Dataset items
********************
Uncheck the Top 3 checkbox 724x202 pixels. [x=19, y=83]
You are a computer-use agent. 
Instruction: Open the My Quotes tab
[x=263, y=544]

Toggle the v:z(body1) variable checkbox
********************
__Task brief__: Pull out each line of the records holding the string "checkbox".

__Answer box__:
Uncheck the Top 3 checkbox 724x202 pixels. [x=19, y=83]
Toggle the v:z(body1) variable checkbox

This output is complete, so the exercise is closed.